July 2020
Contribution to our Lockdown poetry series by Andy Delmage
One of the features of Lock Down has been Churches quickly and creatively working out how to keep worshipping together.
At St Bede’s we have gathered on Sunday mornings with people using a mixture of Zoom and phones and developed a simple and participative liturgy in which we listen to Scripture, reflect on it together, pray, and share the Peace. The poem reflects on this, and on how we have been saved at this time by one another’s faces.

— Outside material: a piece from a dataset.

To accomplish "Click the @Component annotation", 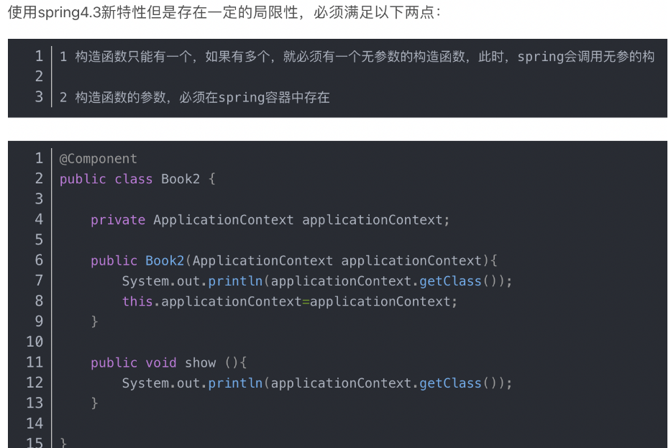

Like the narrator in Euros Bowen’s poem Reredos, my eyes are drawn to my window, and on that morning to the dead bird pinned in the winter rose bush.
On the Fifth Sunday of Lock Down
On the Fifth Sunday of Lock Down
we gather remotely by Zoom and phone
a gallery of faces and voices shining
from those little spaces on the screen.
Carefully we take this story,
as if our lives depend on it,
sharing, breaking, devouring it,
gathering the pieces as if in our hands.
Glancing through the window to the garden
I see a thrush in the rosebush
dead, its wings spread out,
pinioned among the thorns.
Later I go out to cut it down
and find it is an old body,
feathers and bone,
dropped or blown into the tree.
Andy Delmege
|
Andy Delmege is Vicar of St Bede’s, Brandwood in Birmingham and is Executive Director of the National Estate Churches Network (https://estatechurches.org/). He will shortly be moving to Birmingham Cathedral as Canon Missioner where he is looking forward to a continuing exploration of urban mission. He is working on a sequence of poems about a pilgrimage around Wales.